Vamos directo al grano: el cierre del gobierno de Estados Unidos está a punto de romper récords, llegando a su día 36 este miércoles, superando la marca de 2019 bajo el mando de Donald Trump. Mientras republicanos y demócratas se pelean como niños por el último pedazo de pastel presupuestario, 1.4 millones de empleados públicos están sin sueldo, trabajando gratis o viendo programas sociales desmoronarse más rápido que un castillo de naipes en un huracán.
En los aeropuertos, el caos reina: el secretario de Transporte, Sean Duffy, amenaza con cerrar el espacio aéreo porque los controladores aéreos están más ausentes que un amigo en lunes por la mañana. Trump, por su parte, juega al duro, diciendo que la ayuda alimentaria esperará hasta que el gobierno reabra, aunque antes prometió beneficios parciales. ¿Coherencia? Eso es para perdedores. Mientras tanto, el presidente de la Cámara, Mike Johnson, admite que nadie esperaba este culebrón tan largo, como si fuera una serie de Netflix que no sabes si odiar o maratonear.
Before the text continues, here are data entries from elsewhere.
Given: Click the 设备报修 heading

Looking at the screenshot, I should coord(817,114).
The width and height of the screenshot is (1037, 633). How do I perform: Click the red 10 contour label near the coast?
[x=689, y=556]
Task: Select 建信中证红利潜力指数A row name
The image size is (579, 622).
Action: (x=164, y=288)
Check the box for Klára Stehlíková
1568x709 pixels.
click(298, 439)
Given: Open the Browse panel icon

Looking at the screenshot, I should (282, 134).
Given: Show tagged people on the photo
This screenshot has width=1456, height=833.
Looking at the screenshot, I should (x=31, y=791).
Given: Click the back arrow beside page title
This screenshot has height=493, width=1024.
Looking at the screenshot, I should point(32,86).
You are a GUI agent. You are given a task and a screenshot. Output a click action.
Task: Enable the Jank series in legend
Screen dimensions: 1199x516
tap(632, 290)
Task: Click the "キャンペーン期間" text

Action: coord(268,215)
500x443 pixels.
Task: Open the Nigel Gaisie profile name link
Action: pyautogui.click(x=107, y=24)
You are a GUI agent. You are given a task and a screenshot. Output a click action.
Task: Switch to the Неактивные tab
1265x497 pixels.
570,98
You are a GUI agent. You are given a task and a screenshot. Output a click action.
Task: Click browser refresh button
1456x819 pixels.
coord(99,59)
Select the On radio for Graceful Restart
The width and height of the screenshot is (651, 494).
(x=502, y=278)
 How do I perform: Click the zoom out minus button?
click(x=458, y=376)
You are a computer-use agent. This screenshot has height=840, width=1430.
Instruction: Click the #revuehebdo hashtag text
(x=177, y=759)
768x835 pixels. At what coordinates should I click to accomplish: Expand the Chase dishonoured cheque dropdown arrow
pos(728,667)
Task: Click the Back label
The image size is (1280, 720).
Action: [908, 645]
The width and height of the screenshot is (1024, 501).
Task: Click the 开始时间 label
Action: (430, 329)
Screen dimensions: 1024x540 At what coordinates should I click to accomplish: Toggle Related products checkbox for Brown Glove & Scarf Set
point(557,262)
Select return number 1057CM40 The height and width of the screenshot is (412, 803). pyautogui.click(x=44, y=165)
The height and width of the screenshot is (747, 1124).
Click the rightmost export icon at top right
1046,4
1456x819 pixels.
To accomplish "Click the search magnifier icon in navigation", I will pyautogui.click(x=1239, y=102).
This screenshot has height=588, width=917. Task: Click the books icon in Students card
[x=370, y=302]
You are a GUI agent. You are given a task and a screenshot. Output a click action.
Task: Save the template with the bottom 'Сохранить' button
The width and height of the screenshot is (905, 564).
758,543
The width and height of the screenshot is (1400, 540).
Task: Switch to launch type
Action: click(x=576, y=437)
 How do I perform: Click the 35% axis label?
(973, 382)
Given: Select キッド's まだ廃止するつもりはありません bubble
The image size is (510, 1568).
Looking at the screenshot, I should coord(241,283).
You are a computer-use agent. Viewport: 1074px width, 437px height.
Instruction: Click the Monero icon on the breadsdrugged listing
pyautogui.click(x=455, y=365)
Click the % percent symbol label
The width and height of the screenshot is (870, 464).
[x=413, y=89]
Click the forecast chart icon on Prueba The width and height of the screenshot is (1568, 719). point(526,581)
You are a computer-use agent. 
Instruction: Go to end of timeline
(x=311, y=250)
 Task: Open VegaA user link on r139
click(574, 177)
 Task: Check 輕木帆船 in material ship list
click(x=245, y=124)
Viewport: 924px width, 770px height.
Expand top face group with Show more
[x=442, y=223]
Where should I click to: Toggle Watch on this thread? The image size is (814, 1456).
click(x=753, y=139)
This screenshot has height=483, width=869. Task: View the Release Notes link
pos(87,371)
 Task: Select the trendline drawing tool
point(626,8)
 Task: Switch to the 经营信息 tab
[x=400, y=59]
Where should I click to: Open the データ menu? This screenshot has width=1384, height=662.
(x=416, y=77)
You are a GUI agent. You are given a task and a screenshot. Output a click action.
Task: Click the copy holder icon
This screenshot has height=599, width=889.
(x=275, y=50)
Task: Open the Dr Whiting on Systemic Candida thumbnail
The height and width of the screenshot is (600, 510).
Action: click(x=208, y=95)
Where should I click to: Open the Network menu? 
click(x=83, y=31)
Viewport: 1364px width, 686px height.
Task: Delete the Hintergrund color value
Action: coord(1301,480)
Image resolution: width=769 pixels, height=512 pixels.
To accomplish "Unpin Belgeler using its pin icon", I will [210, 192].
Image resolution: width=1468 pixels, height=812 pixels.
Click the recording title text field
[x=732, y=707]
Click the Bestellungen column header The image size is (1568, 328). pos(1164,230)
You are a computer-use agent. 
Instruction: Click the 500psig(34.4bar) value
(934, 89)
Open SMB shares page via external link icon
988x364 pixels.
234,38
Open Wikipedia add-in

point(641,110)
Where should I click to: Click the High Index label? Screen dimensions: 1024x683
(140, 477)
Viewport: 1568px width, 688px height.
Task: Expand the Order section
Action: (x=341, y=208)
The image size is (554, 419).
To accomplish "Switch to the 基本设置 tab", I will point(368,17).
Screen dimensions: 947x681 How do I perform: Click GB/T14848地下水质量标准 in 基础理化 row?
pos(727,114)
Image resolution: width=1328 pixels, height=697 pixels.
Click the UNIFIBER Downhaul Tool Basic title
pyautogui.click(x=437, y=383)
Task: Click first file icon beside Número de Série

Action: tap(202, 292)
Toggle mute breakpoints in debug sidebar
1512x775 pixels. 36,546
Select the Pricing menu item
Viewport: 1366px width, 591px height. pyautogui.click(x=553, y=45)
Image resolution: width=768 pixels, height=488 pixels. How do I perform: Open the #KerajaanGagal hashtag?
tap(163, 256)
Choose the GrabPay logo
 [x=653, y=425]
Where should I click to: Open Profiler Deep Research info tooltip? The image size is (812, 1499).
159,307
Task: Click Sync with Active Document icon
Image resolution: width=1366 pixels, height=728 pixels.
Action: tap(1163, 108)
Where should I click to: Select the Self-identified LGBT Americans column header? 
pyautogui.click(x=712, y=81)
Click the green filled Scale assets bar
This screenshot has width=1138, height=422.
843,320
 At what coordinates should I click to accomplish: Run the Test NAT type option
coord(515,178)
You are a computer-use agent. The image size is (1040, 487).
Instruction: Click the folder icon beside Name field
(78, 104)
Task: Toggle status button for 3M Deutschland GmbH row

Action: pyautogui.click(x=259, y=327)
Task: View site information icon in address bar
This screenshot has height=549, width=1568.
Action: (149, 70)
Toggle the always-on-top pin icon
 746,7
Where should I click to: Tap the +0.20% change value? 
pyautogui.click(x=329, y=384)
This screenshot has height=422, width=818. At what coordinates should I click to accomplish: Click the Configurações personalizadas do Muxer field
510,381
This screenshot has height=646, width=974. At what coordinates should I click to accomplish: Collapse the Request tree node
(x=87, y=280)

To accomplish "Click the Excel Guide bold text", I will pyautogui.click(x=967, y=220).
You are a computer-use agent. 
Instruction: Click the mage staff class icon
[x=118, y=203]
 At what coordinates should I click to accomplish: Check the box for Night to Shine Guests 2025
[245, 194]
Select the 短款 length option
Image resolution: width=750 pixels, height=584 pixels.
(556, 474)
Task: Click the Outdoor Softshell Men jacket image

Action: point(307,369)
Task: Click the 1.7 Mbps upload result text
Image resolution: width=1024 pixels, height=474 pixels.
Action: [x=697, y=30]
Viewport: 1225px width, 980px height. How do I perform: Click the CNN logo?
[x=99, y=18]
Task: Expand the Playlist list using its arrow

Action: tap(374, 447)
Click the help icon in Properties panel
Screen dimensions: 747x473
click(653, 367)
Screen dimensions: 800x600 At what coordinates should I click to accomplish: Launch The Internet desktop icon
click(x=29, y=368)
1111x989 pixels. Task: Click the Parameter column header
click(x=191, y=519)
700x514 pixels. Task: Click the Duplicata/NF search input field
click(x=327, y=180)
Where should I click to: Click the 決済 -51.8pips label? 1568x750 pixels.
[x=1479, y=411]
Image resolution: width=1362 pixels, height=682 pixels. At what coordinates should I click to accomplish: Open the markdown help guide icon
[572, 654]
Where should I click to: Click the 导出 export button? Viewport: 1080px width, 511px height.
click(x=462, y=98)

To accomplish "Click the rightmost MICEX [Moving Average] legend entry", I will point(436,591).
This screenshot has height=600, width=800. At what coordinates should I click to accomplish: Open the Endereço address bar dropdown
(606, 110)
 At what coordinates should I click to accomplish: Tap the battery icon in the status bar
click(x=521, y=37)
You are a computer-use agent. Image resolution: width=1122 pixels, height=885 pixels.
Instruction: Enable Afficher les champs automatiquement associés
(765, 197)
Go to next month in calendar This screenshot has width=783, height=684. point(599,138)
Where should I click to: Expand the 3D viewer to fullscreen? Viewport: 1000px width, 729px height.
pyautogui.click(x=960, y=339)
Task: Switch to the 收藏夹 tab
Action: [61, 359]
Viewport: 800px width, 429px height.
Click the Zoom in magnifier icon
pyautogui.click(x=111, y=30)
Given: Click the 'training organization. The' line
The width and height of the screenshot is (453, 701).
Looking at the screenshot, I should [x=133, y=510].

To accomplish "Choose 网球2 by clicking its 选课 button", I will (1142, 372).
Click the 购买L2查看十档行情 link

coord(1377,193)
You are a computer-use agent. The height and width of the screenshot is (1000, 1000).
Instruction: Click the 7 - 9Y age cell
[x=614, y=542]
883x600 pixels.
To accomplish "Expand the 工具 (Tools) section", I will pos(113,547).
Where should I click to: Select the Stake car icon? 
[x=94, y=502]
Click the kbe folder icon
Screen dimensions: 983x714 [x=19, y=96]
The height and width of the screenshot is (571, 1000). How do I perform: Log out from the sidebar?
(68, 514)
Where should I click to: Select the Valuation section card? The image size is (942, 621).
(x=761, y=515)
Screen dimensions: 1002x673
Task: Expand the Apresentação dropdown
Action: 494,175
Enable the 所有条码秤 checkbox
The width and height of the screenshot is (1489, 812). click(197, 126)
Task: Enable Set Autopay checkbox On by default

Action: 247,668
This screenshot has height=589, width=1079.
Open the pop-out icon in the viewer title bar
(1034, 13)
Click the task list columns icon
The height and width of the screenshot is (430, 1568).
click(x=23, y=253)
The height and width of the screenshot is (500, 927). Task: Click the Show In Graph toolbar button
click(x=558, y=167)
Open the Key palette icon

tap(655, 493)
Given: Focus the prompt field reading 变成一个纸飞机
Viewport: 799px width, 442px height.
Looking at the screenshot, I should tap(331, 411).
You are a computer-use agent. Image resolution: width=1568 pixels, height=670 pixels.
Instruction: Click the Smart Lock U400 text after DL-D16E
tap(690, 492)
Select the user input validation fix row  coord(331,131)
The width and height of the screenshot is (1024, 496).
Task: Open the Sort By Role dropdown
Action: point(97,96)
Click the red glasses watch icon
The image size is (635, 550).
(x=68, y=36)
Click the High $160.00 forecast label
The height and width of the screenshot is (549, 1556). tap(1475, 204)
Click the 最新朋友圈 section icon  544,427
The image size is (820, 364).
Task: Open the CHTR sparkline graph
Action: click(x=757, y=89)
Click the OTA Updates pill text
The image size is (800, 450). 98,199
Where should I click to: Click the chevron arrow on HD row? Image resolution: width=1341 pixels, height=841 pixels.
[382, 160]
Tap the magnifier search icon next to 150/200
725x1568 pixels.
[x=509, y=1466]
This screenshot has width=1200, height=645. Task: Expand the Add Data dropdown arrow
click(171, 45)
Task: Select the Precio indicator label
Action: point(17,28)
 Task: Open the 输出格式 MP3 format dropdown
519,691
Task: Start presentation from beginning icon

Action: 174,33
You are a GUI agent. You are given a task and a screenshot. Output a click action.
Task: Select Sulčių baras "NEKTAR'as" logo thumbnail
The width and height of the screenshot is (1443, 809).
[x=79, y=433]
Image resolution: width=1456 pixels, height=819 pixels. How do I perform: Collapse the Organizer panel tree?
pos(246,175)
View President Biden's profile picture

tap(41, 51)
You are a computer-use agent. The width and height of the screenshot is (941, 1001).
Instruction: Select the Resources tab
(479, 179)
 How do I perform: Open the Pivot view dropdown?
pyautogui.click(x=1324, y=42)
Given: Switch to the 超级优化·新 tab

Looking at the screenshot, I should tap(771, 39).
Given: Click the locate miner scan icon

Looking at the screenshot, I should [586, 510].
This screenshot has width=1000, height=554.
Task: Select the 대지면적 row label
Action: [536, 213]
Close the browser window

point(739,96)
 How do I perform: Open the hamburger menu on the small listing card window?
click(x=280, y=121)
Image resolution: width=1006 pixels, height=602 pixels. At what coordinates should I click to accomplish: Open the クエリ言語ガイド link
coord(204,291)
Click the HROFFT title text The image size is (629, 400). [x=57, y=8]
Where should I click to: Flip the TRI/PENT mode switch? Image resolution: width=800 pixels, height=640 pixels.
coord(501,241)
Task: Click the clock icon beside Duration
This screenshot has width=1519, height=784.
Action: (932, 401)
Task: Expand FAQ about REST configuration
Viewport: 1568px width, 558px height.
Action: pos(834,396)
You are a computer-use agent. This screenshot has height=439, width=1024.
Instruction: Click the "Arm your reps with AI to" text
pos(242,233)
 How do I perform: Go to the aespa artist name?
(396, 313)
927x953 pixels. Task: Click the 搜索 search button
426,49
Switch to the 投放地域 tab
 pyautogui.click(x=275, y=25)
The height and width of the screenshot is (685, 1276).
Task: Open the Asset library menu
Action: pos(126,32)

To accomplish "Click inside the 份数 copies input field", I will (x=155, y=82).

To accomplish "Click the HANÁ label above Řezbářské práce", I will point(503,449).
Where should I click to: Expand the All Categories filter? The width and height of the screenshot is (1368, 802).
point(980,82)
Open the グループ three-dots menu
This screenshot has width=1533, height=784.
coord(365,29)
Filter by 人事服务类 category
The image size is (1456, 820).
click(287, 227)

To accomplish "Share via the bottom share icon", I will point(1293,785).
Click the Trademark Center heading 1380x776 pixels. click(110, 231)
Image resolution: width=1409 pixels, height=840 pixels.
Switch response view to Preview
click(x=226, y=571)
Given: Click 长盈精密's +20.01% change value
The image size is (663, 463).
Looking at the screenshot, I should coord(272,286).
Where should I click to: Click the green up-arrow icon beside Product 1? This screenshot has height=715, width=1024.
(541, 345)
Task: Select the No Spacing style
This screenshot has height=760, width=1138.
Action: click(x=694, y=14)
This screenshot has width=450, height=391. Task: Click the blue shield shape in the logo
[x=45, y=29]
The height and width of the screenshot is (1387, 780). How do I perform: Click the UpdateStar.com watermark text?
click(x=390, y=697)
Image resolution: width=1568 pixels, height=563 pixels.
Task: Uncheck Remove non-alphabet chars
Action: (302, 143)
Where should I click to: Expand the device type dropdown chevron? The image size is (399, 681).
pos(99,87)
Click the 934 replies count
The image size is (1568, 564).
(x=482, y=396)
Los demócratas exigen desmantelar reformas sanitarias republicanas y empezar de cero, mientras Trump pide eliminar el filibusterismo en el Senado, esa barrera de 60 votos, para imponer su agenda. Los líderes republicanos, como John Thune, le bajan el volumen: no hay votos suficientes. Un grupo bipartidista intenta un compromiso sobre seguros médicos, pero Trump se niega a negociar, acusando de extorsión como si fuera el héroe de una película de acción barata.
En fin, mientras millones ven sus primas de seguro dispararse, este cierre parece una comedia de errores. ¿Llegarán a un acuerdo o seguiremos viendo este circo? Apuesten por más palomitas: esto no termina pronto.